L'Iran frappe un pétrolier qatari près de Doha, déclenchant une hausse du pétrole et une vague d'escroqueries cryptomonnaies

L'Iran a frappé un pétrolier qatari près de Doha cette semaine après que le navire ait violé le blocus d'Ormuz, provoquant une forte hausse des prix mondiaux du pétrole et déclenchant une nouvelle vague d'escroqueries liées aux cryptomonnaies. L'attaque, confirmée par des sources de sécurité maritime, constitue la première action militaire directe contre un navire commercial dans le Golfe depuis le renforcement du blocus le mois dernier. Dans les heures suivant l'annonce, des régulateurs de plusieurs juridictions ont indiqué qu'ils renforçaient leur surveillance des transactions cryptomonnaies pour lutter contre les fraudes liées à la crise.

L'attaque du pétrolier et la flambée pétrolière

Les forces iraniennes ont intercepté le pétrolier battant pavillon qatari mercredi soir alors qu'il tentait de transiter par le détroit d'Ormuz sans autorisation. Le navire transportait apparemment du pétrole brut en provenance d'Irak vers une raffinerie au Qatar. Les médias d'État iraniens ont qualifié cette action de « mesure d'application nécessaire » du blocus imposé en avril dans le cadre d'un différend concernant les frontières maritimes et les exportations énergétiques. Aucune victime n'a été signalée, mais le pétrolier a subi des dégâts importants et a été remorqué vers un port qatari.

Les prix du pétrole ont bondi de plus de 5 % à la suite de cette annonce, le Brent dépassant pour la première fois depuis janvier les 95 dollars le baril. Cette flambée a perturbé les marchés énergétiques et déclenché des achats paniqués sur certaines places régionales. L'impact économique immédiat est encore en cours d'évaluation, mais les analystes anticipent une persistance de la volatilité tant que le blocus restera en place.

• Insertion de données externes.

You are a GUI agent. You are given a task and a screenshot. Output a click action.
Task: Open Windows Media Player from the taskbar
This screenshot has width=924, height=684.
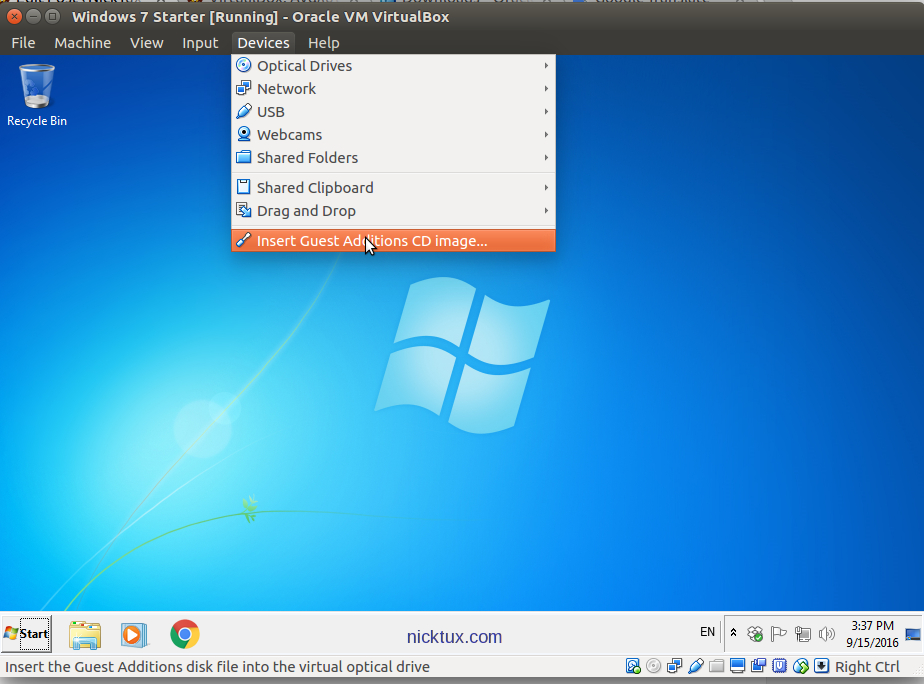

Les escroqueries cryptomonnaies suivent le chaos

Le choc pétrolier n'a pas seulement ébranlé les marchés traditionnels. Dans les 24 heures après l'attaque, des sociétés de sécurité ont signalé une recrudescence d'escroqueries cryptomonnaies ciblant les investisseurs particuliers. Ces fraudes, utilisant principalement les réseaux sociaux et les applications de messagerie, promettaient des « jetons adossés au pétrole » ou des « profits liés à la crise d'Ormuz » pour attirer les victimes. Au moins trois sites web frauduleux imitant des plateformes d'échange cryptomonnaies légitimes ont été enregistrés, et des e-mails de phishing faisant référence à l'attaque ont commencé à circuler massivement.

Un chercheur en cybersécurité a identifié un seul portefeuille escroc ayant collecté plus de 2 millions de dollars en ether avant d'être blacklisté. Cette vague évoque les fraudes de crise passées, mais son ampleur est notable : les sociétés d'analyse blockchain ont enregistré une augmentation de 40 % des alertes de transactions suspectes dans la région du Golfe par rapport à la semaine précédente. Le timing est particulièrement critique pour un secteur déjà critiqué pour ses contrôles insuffisants.

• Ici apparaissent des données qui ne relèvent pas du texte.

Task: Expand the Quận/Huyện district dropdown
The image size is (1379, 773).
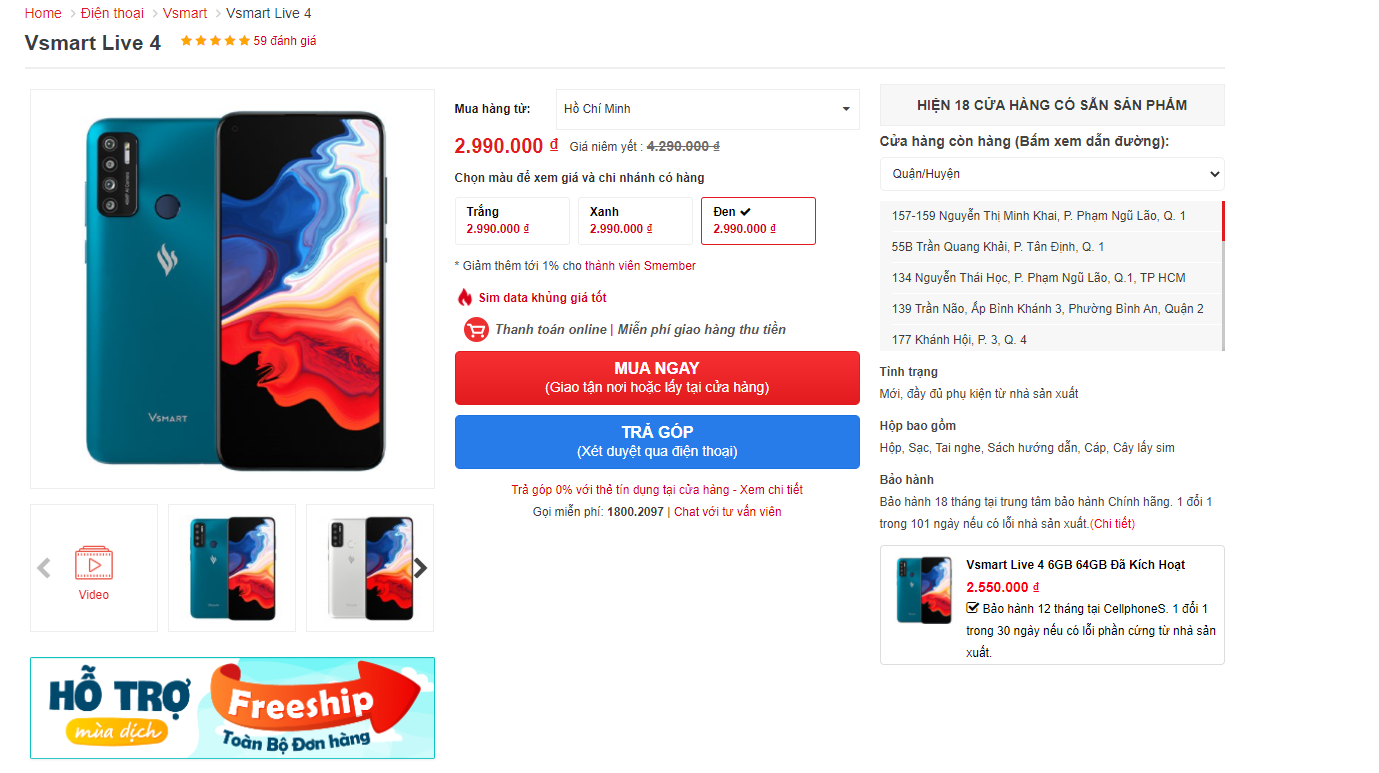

Les régulateurs entrent en action

Les régulateurs des Émirats arabes unis, du Qatar et du Royaume-Uni ont annoncé vendredi qu'ils imposeraient une diligence renforcée sur les transactions cryptomonnaies impliquant des adresses basées dans le Golfe ou des transferts via l'Iran. Cette mesure survient quelques jours après que le Groupe d'action financière (GAFI) a réitéré son avertissement concernant l'utilisation d'actifs virtuels pour contourner les sanctions. L'Autorité des marchés financiers britannique (FCA) a déclaré « surveiller étroitement » les plateformes d'échange à la recherche de liens avec l'incident, tandis que la banque centrale des Émirats arabes unis a ordonné à toutes les entreprises cryptomonnaies agréées de signaler les transactions supérieures à 10 000 dollars en provenance de la région.

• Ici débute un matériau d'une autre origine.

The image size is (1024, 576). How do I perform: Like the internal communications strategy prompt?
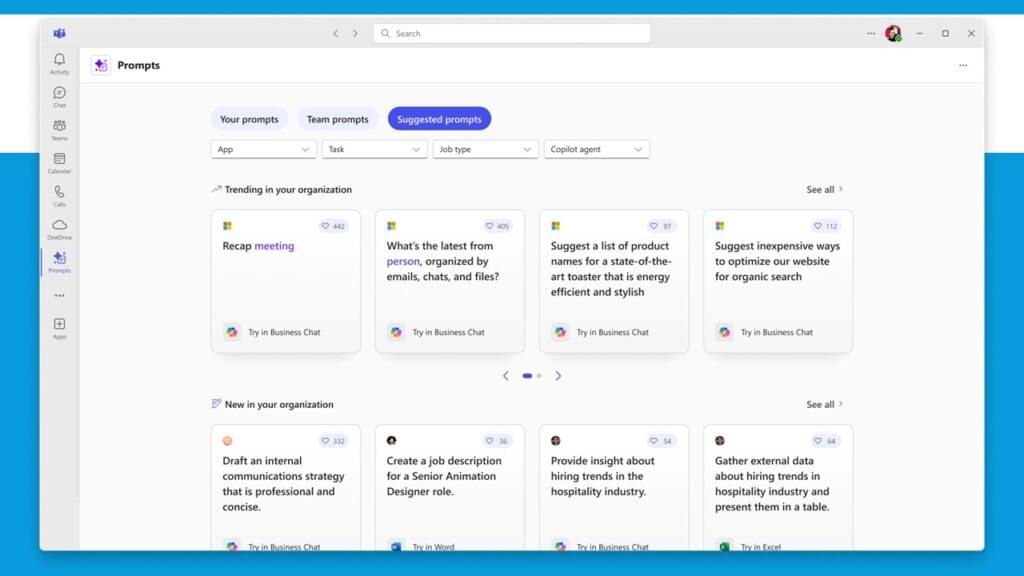333,441
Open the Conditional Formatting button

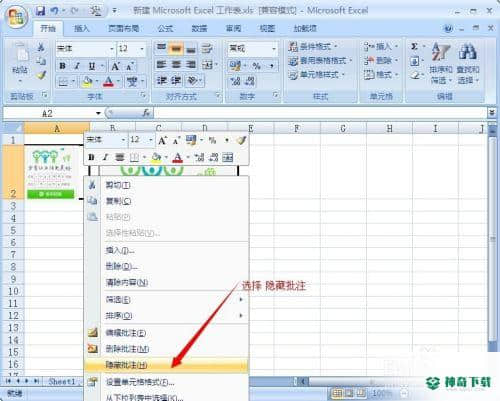coord(313,46)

Cette surveillance accrue devrait perdurer. Le blocus iranien et la crise pétrolière qui en découle offrent aux régulateurs une justification tangible pour resserrer la régulation des cryptomonnaies — une demande récurrente depuis l'effondrement de FTX en 2022. Pour les plateformes d'échange et projets DeFi opérant dans le Golfe, les prochaines semaines constitueront un test de résistance pour leurs systèmes de conformité. La question cruciale est désormais de savoir combien réussiront cet examen.